→ Document text
##############################

# GADS Setup Issue Through Sonicwall NSA2400



## nhammen09 (Apr 9, 2013)

I've been having a problem getting Google Apps Directory Sync setup and working from within a school. I have AD completely set up and cleaned up. We use Google Apps through the school, and I'm trying to set it up so when we add new students, OUs, etc it can sync to create their email and eventually integrate SSO. When I go to authorize the account with Google Admin, the program locks up and never completes the authorize. I worked with Google Apps support for a few hours. Really awesome guys, and great support. It appears that somehow, outbound communication to Google are being stopped at our SonicWall NSA2400, but we aren't registered for anything besides basic firewall at the moment, (no IDS, content filtering, etc). When I try to authorize while watching the logs, I don't see anything that catches my eye, but there is no filtering before or after this Sonicwall. I've started a case with Dell for it, but they're really not a lot of help. All of their suggestions are scripted and generic. Has anyone else seen this setup or run into this and could give me a direction to go in?

##############################

(Stored items)
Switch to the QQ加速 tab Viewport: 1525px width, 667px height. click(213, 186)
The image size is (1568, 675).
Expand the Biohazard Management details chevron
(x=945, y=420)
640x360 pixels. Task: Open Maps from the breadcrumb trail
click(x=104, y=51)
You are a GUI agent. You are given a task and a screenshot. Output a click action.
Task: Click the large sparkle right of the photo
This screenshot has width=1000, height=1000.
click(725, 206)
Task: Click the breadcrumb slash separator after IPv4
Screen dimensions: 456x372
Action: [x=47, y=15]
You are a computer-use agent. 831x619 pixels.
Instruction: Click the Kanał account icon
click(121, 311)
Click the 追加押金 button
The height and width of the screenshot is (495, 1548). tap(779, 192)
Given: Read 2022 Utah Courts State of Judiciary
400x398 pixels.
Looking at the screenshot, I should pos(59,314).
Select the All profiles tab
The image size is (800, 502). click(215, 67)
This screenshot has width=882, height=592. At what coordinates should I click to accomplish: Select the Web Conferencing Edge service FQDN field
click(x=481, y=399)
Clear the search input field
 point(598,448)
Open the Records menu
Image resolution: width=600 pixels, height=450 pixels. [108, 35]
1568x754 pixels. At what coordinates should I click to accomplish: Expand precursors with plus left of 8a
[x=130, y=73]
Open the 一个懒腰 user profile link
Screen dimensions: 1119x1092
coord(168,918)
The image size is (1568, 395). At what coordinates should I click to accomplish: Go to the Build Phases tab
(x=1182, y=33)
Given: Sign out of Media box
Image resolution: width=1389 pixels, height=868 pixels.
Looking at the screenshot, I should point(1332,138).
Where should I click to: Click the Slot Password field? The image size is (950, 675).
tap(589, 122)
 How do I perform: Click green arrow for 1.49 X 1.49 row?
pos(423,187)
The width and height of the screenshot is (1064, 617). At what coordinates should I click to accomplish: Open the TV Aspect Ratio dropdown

##############################

Carry on the forum thread about the Google Apps Directory Sync problem behind the SonicWall firewall, starting after its last sentence.

→ Task response
----------



## MitchConner (May 8, 2015)

Have you created the proper firewall rules to allow a synch inbound?


----------



## nhammen09 (Apr 9, 2013)

MitchConner said:


> Have you created the proper firewall rules to allow a synch inbound?


yep. I have 80, 443, and 389 going to the server through the firewall.


----------



## MitchConner (May 8, 2015)

Has it ever synched?

Might be worth creating a new rule on the firewall allowing any port/protocol for testing purposes.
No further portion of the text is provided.